Source: https://www.severson.com/consumer-finance/district-court-cal-says-debt-collector-is-okay-doing-what-the-cfpb-told-it-to-do/
Timestamp: 2019-04-18 13:00:27+00:00

Document:
In Gutierrez v. Portfolio Recovery Assocs., No. CV 18-9890 DSF (RAOx), 2019 U.S. Dist. LEXIS 18553 (C.D. Cal. Feb. 1, 2019), Judge Fischer said that a debt collector does not bear exposure to a private FDCPA litigant when the debt collector acts pursuant to a consent decree with the CFPB.
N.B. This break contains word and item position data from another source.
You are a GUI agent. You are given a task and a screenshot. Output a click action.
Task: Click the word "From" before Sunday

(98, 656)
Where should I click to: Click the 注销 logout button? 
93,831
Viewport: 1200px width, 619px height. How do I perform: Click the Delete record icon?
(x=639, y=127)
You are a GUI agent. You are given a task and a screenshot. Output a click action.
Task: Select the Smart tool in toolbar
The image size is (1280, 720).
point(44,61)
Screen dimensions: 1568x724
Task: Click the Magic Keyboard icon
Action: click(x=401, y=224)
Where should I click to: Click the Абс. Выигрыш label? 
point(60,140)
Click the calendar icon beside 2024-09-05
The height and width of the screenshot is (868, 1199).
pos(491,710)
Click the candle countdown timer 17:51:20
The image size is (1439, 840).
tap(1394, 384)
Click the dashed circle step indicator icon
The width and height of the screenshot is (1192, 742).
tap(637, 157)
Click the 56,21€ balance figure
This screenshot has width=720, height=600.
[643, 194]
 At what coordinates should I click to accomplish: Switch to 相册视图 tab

The most persuasive argument is that because a consent decree between Defendant and the Consumer Finance Protection Bureau (CFPB) requires the language, that language [*3] cannot be the basis of a FDCPA claim. The FDCPA provides: No provision of this section imposing any liability shall apply to any act done or omitted in good faith in conformity with any advisory opinion of the [CFPB], notwithstanding that after such act or omission has occurred, such opinion is amended, rescinded, or determined by judicial or other authority to be invalid for any reason. 15 U.S.C.A. § 1692k(e). The difficulty for Defendant is that the consent decree is not an official “advisory opinion” of the CFPB. In fact, the CFPB does not appear to issue advisory opinions.1 See Request for Information Regarding Bureau Guidance and Implementation Support, No. CFPB-2018-0013 (2018), https://files.consumerfinance.gov/f/documents/cfpb_rfi_guidance-and-implementation_032018.pdf (requesting public comment on adding advisory opinion process). A publicly available consent decree has a similar — if not stronger — effect as an advisory opinion regarding the conduct at issue. And there is no question that by agreeing to the language in the consent decree, the CFPB implicitly found that the language complied with the FDCPA. Nonetheless, it is not clear that the § 1692k(e) safe harbor applies. However, the Court finds that deferral [*4] to the CFPB’s interpretation of the FDCPA is appropriate here. Typically, “no deference [is] warranted to an agency interpretation of . . . Congress’ words.” Chase Bank USA, N.A. v. McCoy, 562 U.S. 195, 210 (2011). But this is not a typical scenario. Unlike most statutes, the FDCPA contains a safe harbor for compliance with agency advice regarding the meaning of the statute. 15 U.S.C. § 1692k(e). Because the CFPB does not operate as Congress may have envisioned, § 1692k(e) may not strictly apply, but the presence of the safe harbor strongly shows that Congress intended for the CFPB to have the power to exempt certain conduct from the scope of the FDCPA. So while the Court may not technically be bound by the statute to dismiss the claims against Defendant as it would be if the safe harbor applied, the CFPB’s determination that the language used by Defendant should actually be mandated convinces the Court that the FDCPA claim should be dismissed because the “will not sue” language does not violate the statute.